▸ Work to be completed: The data below is to be transcribed word for word; pictures are to be excluded.

▸ Material for this exercise:
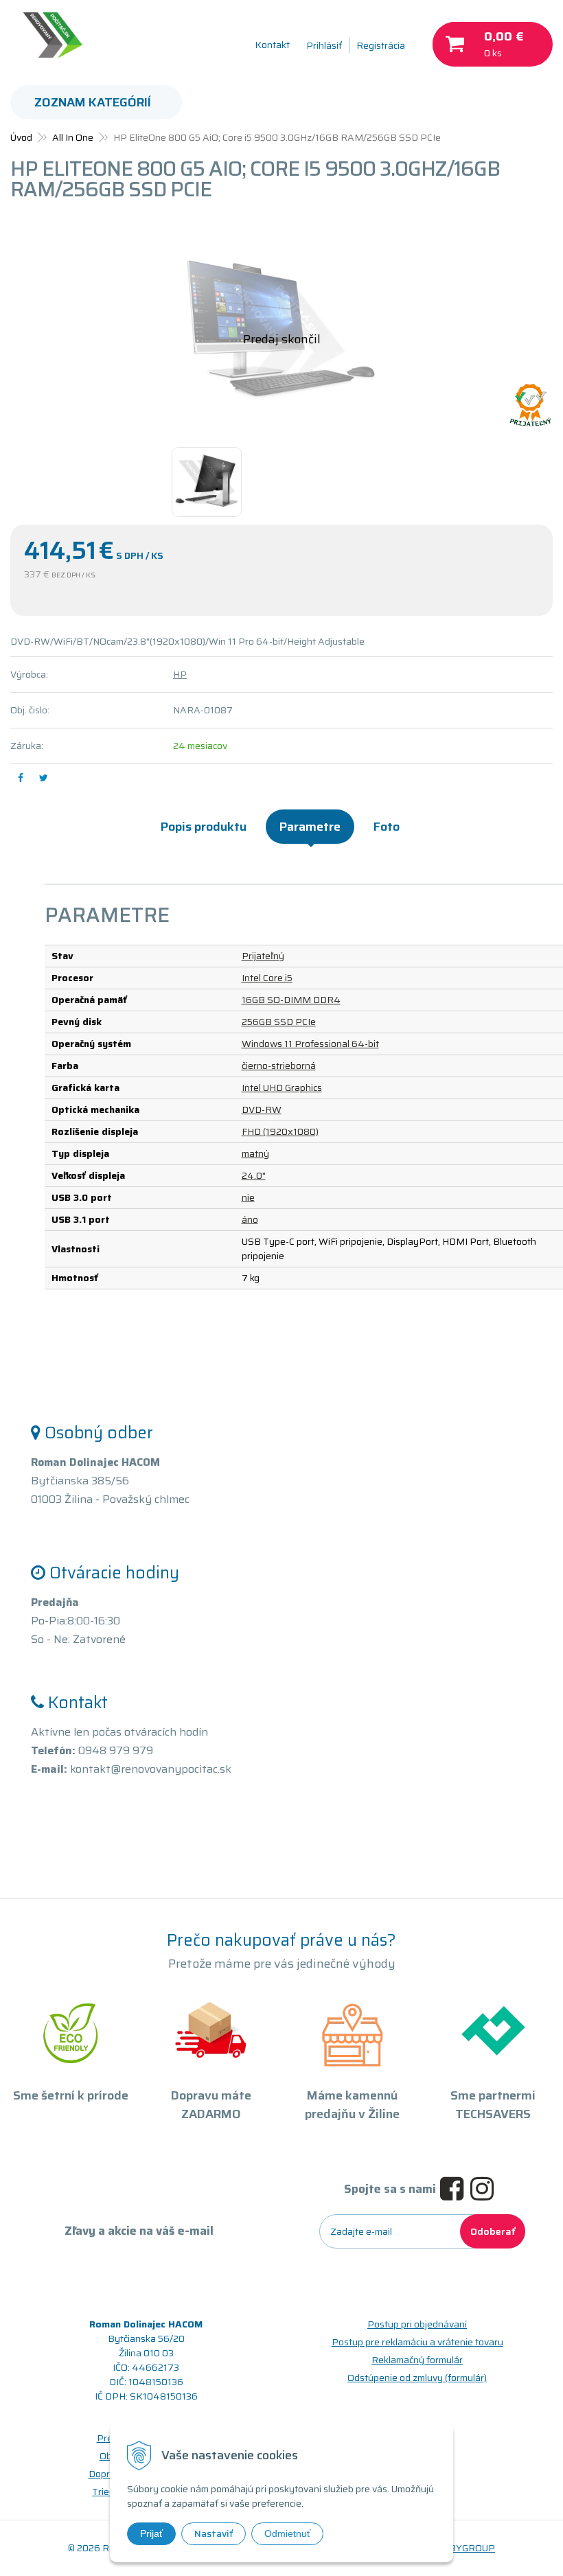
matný (255, 1153)
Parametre (310, 826)
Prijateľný (263, 955)
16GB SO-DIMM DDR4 (291, 999)
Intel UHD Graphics (282, 1087)
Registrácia (380, 45)
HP (180, 674)
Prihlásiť (324, 45)
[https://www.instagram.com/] (485, 2189)
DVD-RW (262, 1109)
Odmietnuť (287, 2533)
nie (248, 1197)
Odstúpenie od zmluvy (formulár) (417, 2377)
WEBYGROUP (464, 2547)
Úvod (21, 137)
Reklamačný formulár (417, 2359)
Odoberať (492, 2231)
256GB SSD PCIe (279, 1021)
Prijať (151, 2533)
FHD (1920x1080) (280, 1131)
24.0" (254, 1175)
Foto (387, 826)
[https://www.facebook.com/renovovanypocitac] (455, 2189)
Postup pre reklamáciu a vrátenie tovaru (417, 2341)
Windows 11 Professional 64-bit (310, 1043)
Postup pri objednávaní (417, 2324)
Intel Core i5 (267, 977)
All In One (72, 137)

▸ Answer to this problem:
matný (255, 1153)
Parametre (310, 826)
Prijateľný (263, 955)
16GB SO-DIMM DDR4 (291, 999)
Intel UHD Graphics (282, 1087)
Registrácia (380, 45)
HP (180, 674)
Prihlásiť (324, 45)
[https://www.instagram.com/] (485, 2189)
DVD-RW (262, 1109)
Odmietnuť (287, 2533)
nie (248, 1197)
Odstúpenie od zmluvy (formulár) (417, 2377)
WEBYGROUP (464, 2547)
Úvod (21, 137)
Reklamačný formulár (417, 2359)
Odoberať (492, 2231)
256GB SSD PCIe (279, 1021)
Prijať (151, 2533)
FHD (1920x1080) (280, 1131)
24.0" (254, 1175)
Foto (387, 826)
[https://www.facebook.com/renovovanypocitac] (455, 2189)
Postup pre reklamáciu a vrátenie tovaru (417, 2341)
Windows 11 Professional 64-bit (310, 1043)
Postup pri objednávaní (417, 2324)
Intel Core i5 (267, 977)
All In One (72, 137)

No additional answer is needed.